- SUPPLIED DATA -
------------------------------------------------
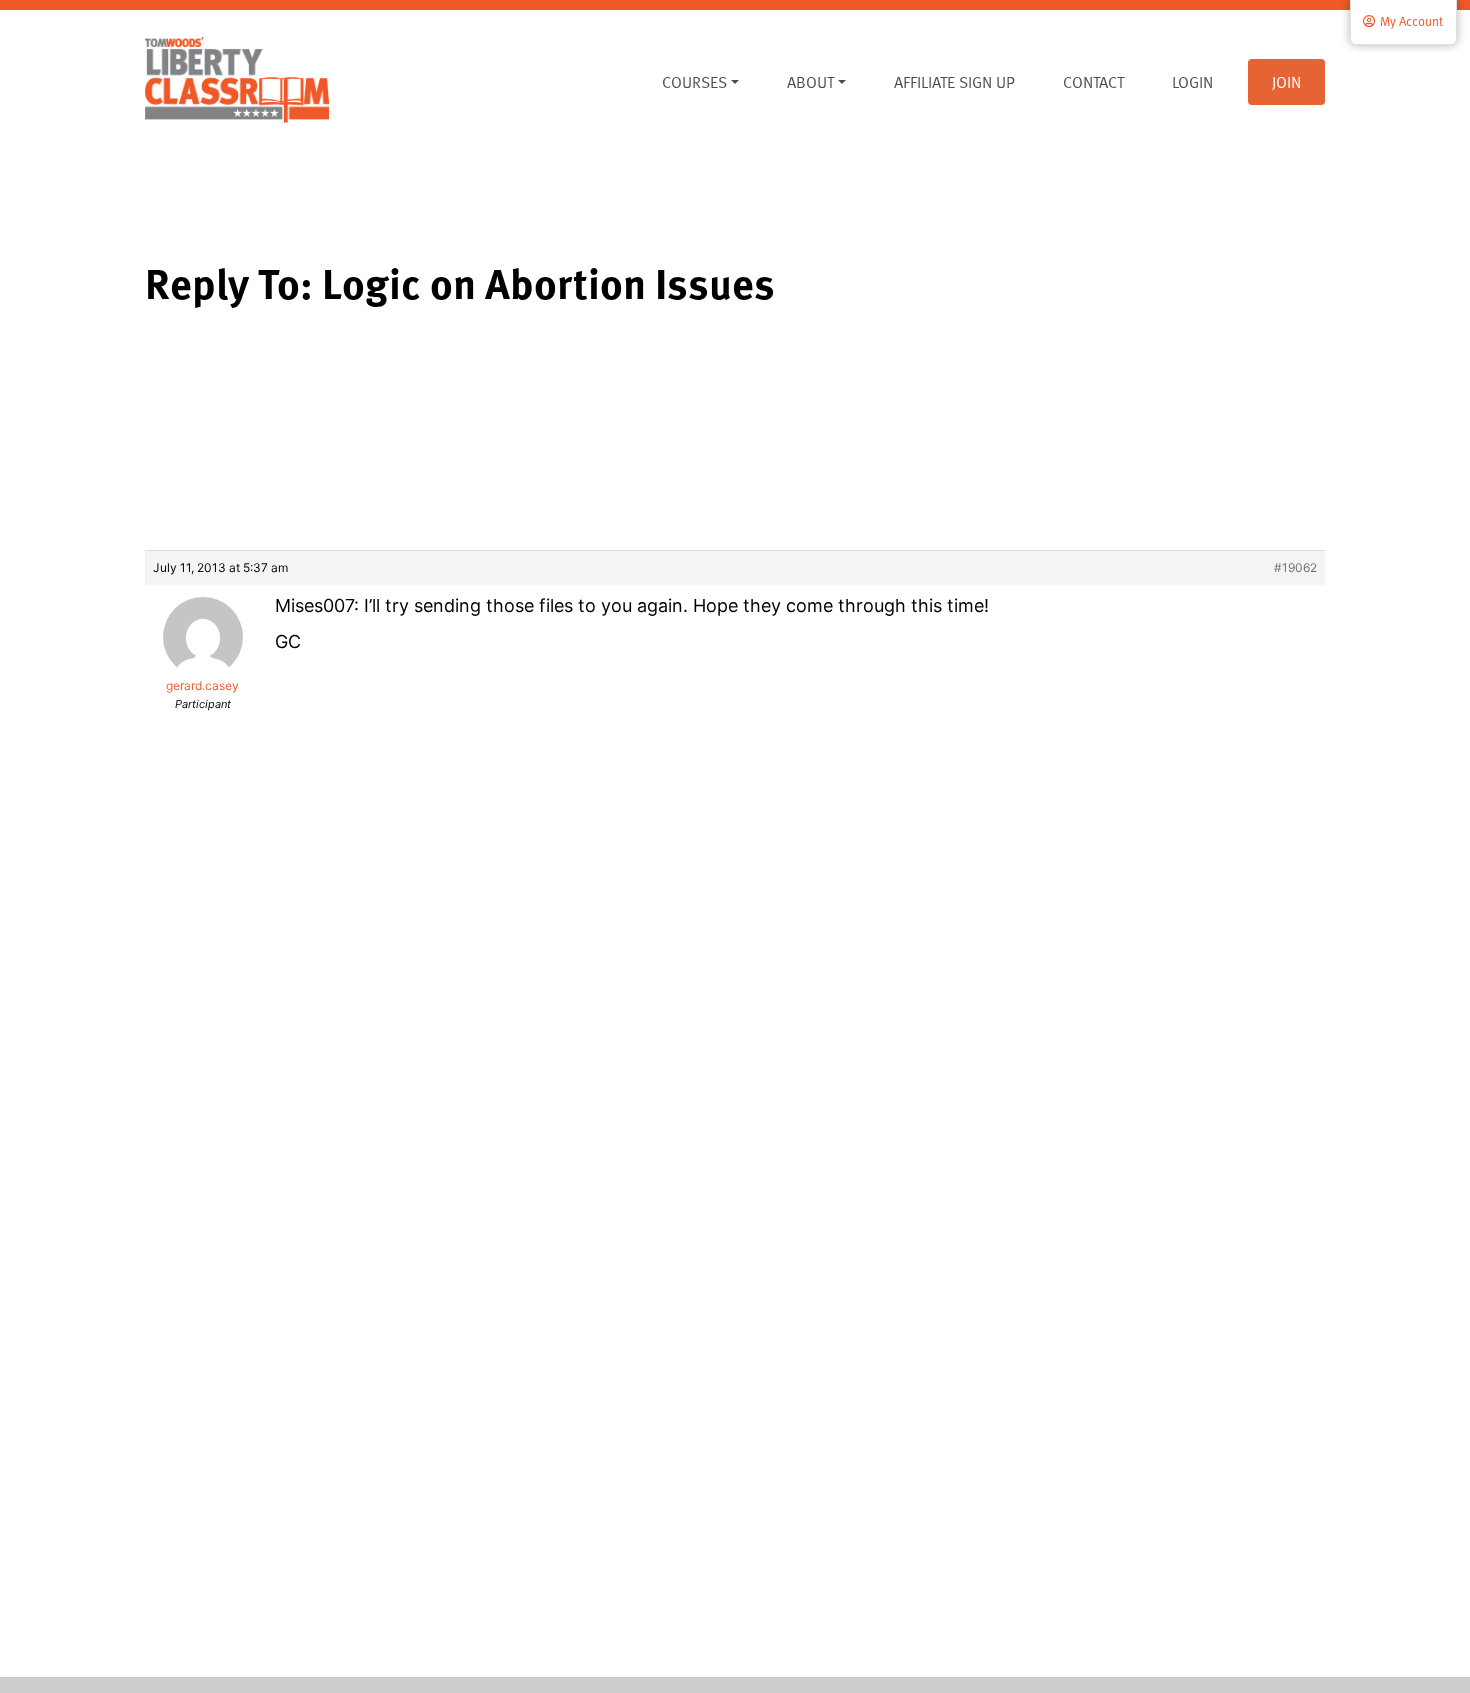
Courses (694, 82)
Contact (1093, 82)
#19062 (1295, 567)
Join (1286, 82)
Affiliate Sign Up (954, 82)
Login (1192, 82)
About (810, 82)
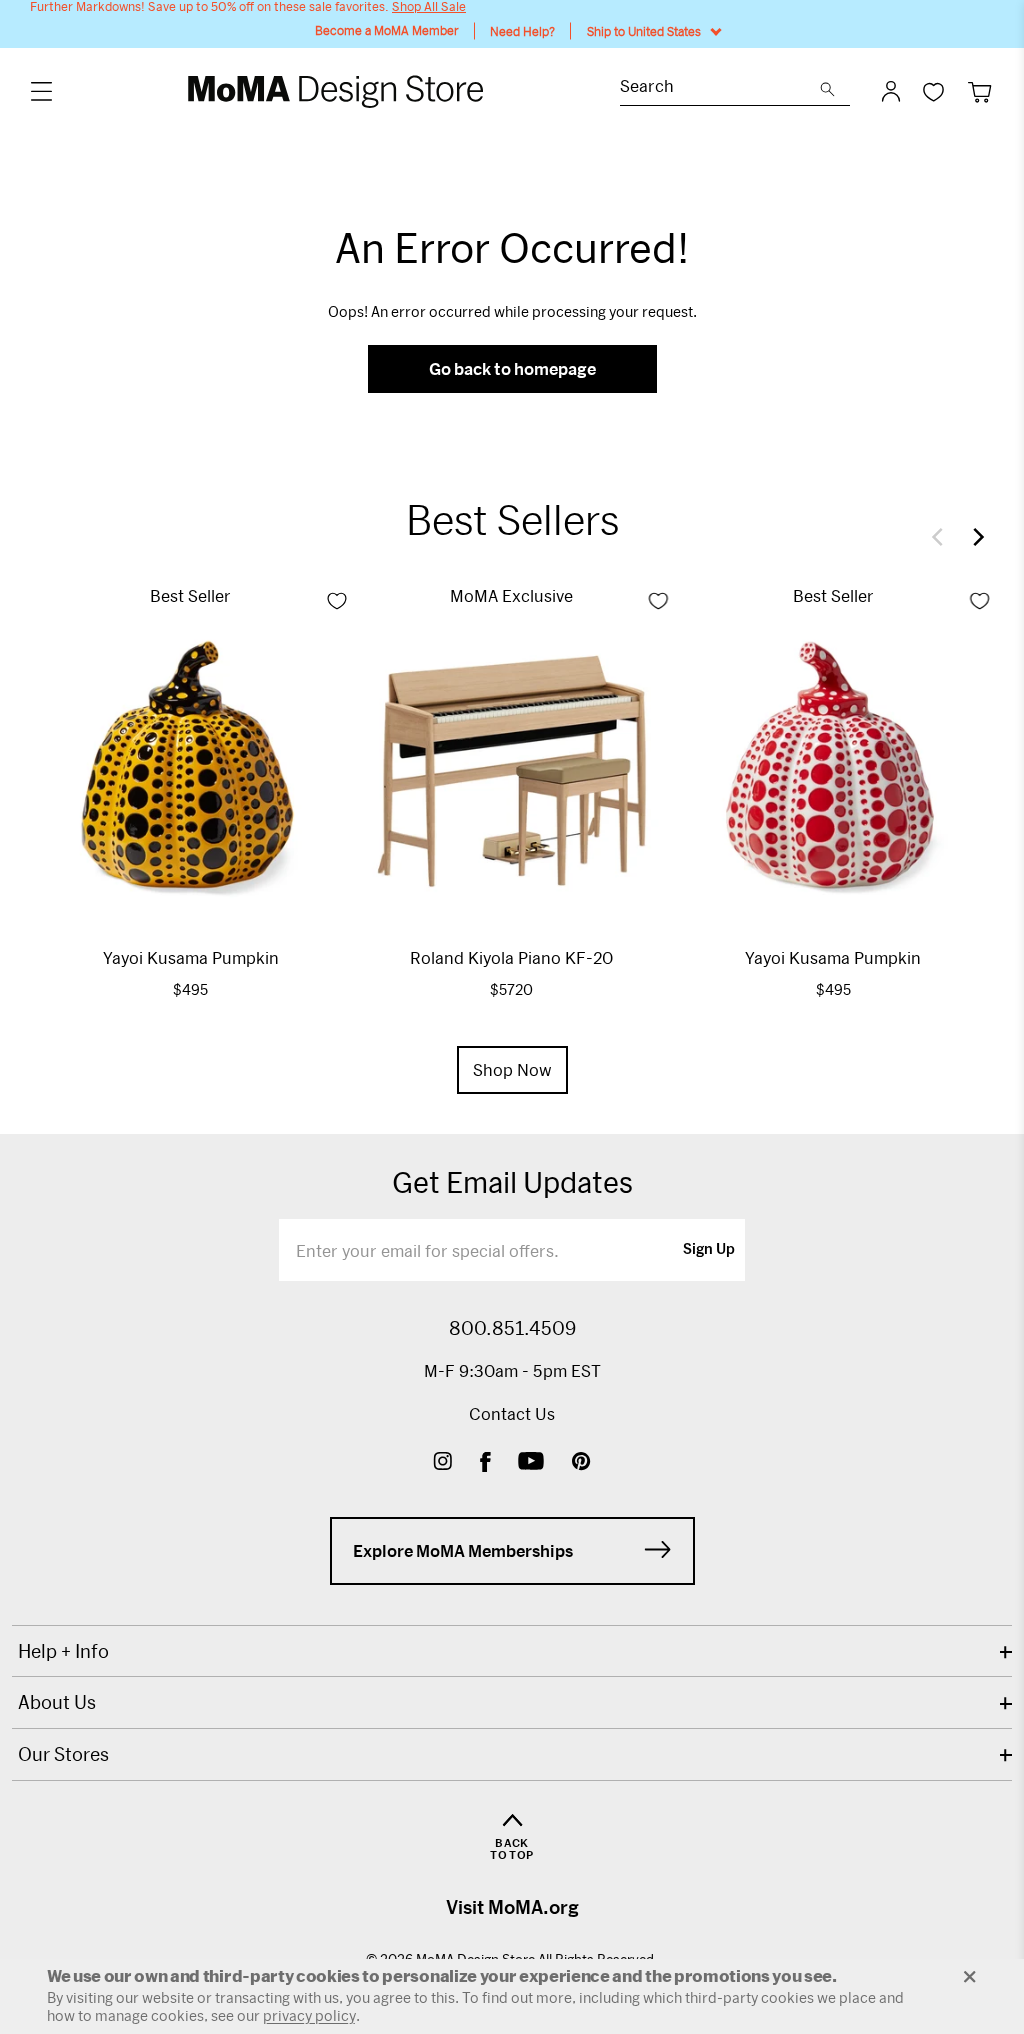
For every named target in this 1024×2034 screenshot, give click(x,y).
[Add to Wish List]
------------------------------------------------
- TRY IT -
Reproduce exactly, and only, the lines from the one containing "Login (1192, 82)" through the last line of the records above, both included, leaving out any pictures.

- EXERCISE ANSWER -
Login (1192, 82)
About (810, 82)
For every named target in this 1024×2034 screenshot, give click(x,y).
[Add to Wish List]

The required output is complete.